Quando Penelope, de 5 anos, moradora de Colchester, no Reino Unido, pegou a nova boneca da Mattel nas mãos, sua atenção não foi para o vestido nem para o cabelo. Ela foi direto ao acessório que cobria as orelhas da Barbie. “Ela é igual a mim”, disse à mãe, Tonya, ao reconhecer os protetores auriculares que também fazem parte da sua rotina. Penelope é autista e usa os fones para reduzir o excesso de estímulos sonoros.
A cena foi relatada pela BBC News e se tornou um dos registros mais simbólicos do lançamento da primeira Barbie com autismo. Os sobrenomes da criança e da mãe não foram divulgados pela BBC News, que optou por preservar a identidade da família por se tratar de uma criança.
A pesquisa que antecedeu o lançamento
A concepção da Barbie autista foi conduzida pela Mattel em parceria com a Autistic Self Advocacy Network (ASAN), organização dos Estados Unidos formada e liderada por pessoas autistas. A decisão de envolver a organização desde o início teve como objetivo evitar estereótipos e garantir que a representação não fosse simbólica ou superficial.
Segundo reportagens do The Guardian, o desafio era traduzir uma condição invisível em escolhas que fizessem sentido no cotidiano das crianças. Diferentemente de outras bonecas inclusivas, como a Barbie com síndrome de Down, em que as características físicas são mais evidentes, o autismo exigia atenção a aspectos comportamentais, sensoriais e funcionais. O desenvolvimento do projeto durou cerca de 18 meses.
Os detalhes definidos pela ASAN
Foi a ASAN que orientou decisões centrais do design da boneca. O olhar não encara diretamente quem brinca, refletindo o fato de que muitas pessoas autistas evitam contato visual prolongado para conseguir se concentrar ou se autorregular.
As articulações extras nos cotovelos e punhos não foram pensadas como efeito estético, mas como recurso funcional para permitir movimentos repetitivos de autorregulação, conhecidos como stimming, como balançar as mãos.
O vestuário também foi tratado como parte essencial do projeto. A organização vetou tecidos sintéticos barulhentos e solicitou a adoção da tecnologia Easy Dressing. O vestido não possui botões pequenos, zíperes complexos ou fechos difíceis.
A ideia foi facilitar que a própria criança vista a boneca sozinha, reduzindo frustrações e promovendo autonomia, especialmente considerando que muitas pessoas autistas enfrentam desafios de coordenação motora fina.
Inclusão na linha regular da marca
Um ponto destacado na cobertura internacional é que a boneca não foi lançada como edição especial ou produto separado. Ela integra a linha Barbie Fashionistas, apresentada pela Mattel como a mais diversa da marca. A coleção já inclui bonecas com vitiligo, prótese na perna e cadeira de rodas.
O valor simbólico dessa escolha é significativo.

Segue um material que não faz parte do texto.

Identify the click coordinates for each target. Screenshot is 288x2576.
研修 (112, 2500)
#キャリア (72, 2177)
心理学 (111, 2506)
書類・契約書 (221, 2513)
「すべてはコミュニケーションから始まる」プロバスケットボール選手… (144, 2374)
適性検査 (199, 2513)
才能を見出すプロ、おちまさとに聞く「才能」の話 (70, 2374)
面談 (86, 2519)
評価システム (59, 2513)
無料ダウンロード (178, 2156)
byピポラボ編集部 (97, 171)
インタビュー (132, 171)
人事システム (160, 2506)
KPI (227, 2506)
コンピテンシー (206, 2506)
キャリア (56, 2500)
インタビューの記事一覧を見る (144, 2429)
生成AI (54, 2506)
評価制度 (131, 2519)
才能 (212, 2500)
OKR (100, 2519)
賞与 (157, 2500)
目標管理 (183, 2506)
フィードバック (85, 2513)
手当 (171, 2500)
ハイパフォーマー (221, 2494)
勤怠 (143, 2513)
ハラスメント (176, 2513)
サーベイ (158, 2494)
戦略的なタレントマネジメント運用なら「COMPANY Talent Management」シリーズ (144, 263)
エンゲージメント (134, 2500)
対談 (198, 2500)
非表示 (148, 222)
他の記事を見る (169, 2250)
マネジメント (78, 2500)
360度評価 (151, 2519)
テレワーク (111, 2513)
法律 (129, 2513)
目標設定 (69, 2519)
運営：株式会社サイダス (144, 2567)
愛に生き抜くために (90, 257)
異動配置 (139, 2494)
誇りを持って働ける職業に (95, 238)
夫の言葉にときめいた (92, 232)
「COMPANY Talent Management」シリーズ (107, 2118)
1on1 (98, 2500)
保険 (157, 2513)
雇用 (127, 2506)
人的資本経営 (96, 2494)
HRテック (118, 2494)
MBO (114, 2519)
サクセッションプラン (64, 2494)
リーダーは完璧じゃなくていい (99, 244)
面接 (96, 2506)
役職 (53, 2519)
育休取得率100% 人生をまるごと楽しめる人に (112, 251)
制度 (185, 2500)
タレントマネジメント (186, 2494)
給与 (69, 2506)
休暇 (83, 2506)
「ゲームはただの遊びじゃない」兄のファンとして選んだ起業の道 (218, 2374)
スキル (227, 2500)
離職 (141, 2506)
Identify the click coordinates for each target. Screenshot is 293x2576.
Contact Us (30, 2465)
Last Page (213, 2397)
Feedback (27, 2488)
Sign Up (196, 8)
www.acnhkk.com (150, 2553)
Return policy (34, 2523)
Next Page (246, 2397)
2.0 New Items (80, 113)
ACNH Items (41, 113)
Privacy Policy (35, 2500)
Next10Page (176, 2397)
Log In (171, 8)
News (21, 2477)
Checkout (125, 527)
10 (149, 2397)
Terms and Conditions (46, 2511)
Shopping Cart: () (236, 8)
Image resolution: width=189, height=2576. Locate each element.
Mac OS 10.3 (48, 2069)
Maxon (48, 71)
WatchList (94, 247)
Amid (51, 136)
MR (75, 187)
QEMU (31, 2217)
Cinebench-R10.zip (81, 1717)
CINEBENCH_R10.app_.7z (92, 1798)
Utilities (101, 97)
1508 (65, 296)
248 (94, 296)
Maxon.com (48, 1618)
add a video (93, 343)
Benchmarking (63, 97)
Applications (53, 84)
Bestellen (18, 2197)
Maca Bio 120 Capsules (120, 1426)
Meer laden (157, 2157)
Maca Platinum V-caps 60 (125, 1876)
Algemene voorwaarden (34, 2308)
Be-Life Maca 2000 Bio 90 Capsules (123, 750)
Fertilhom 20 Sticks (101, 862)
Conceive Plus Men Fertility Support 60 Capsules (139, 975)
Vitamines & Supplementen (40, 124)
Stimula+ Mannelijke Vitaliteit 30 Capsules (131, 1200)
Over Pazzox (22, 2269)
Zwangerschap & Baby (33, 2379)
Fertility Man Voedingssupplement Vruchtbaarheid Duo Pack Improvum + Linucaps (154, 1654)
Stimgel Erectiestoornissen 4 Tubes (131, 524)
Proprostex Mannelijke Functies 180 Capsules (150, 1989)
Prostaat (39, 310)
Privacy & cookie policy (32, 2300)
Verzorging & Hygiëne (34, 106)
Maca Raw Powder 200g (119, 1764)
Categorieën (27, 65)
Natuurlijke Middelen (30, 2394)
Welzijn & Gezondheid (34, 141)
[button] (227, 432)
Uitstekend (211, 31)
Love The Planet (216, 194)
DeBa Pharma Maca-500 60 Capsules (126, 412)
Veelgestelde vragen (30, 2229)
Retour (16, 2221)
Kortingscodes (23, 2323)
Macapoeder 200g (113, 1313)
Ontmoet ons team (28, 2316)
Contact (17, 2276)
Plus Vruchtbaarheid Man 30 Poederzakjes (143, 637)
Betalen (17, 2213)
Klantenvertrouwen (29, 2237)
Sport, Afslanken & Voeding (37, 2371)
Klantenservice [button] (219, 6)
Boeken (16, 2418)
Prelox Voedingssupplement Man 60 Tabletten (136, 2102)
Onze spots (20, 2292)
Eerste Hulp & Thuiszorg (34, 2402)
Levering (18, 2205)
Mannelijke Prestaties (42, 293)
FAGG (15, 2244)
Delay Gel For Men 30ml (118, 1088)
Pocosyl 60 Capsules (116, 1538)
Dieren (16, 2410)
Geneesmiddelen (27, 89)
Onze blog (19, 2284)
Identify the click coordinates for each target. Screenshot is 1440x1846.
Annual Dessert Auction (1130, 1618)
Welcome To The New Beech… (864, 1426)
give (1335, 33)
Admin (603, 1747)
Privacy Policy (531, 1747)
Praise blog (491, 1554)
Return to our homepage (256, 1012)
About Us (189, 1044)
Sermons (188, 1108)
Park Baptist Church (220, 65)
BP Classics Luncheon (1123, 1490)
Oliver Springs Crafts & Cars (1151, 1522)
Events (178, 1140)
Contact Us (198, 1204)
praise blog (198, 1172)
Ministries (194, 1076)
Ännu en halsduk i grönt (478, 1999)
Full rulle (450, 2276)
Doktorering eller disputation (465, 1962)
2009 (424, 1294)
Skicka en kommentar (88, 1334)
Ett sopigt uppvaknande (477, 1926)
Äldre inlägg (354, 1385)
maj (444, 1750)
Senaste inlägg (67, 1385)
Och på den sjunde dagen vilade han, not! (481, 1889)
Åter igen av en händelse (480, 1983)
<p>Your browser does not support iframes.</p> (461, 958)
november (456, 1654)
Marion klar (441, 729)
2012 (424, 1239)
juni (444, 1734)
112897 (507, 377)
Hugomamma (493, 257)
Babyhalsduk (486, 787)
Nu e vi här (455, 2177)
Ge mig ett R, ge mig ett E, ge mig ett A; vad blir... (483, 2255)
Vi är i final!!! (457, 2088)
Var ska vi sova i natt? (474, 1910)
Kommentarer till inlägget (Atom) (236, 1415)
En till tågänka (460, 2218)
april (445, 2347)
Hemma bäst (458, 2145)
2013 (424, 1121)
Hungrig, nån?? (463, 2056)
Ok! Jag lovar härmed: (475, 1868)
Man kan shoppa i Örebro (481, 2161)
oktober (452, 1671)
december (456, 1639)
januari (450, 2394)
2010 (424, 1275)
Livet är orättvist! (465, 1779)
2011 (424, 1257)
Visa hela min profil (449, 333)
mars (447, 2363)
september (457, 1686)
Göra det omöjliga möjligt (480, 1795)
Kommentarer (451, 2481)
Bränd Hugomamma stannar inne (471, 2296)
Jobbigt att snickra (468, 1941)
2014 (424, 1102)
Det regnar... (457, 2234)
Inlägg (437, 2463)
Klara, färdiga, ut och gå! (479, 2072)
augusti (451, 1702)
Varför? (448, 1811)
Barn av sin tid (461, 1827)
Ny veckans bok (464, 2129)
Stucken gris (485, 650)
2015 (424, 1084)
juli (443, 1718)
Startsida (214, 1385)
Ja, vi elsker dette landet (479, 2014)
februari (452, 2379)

A Barbie autista ocupa a mesma prateleira das demais e, nos Estados Unidos, foi lançada com o mesmo preço médio das outras bonecas da linha, cerca de 10 dólares, o que reforça a proposta de inclusão sem distinção.
Segundo a CNN e a própria BBC News, o lançamento veio acompanhado de outras atualizações na coleção, como o primeiro Ken com vitiligo e uma nova versão do Ken com prótese na perna, ampliando a diversidade também entre os bonecos masculinos.
Representatividade e diagnóstico tardio
No Reino Unido, o debate foi ampliado com a participação da autora e ativista Ellie Middleton, diagnosticada tardiamente com autismo e TDAH. Em entrevista ao The Guardian, ela destacou o impacto cultural de ver acessórios como fidget spinner e tablet de comunicação alternativa apresentados como itens comuns do universo Barbie.
Ellie afirmou que a presença da boneca toca diretamente na experiência de mulheres que cresceram sem referências e só compreenderam suas diferenças na vida adulta. Para ela, a Barbie autista pode ajudar meninas a se sentirem vistas antes de se sentirem erradas.
A National Autistic Society também se manifestou, classificando o lançamento como um marco. Para a entidade, brincar é uma das principais formas de a criança entender o mundo e, ao incluir o autismo nesse universo, a boneca contribui para normalizar a diferença desde cedo.
O impacto além da identificação
Na entrevista à BBC News, Tonya acrescentou que a importância da boneca não está apenas no reconhecimento da filha, mas no efeito social mais amplo. Segundo a mãe, é fundamental que outras crianças também vejam Penelope representada. A expectativa é que, ao crescerem brincando com uma boneca que usa fones ou faz movimentos repetitivos, passem a enxergar esses comportamentos como algo natural quando os encontrarem no mundo real.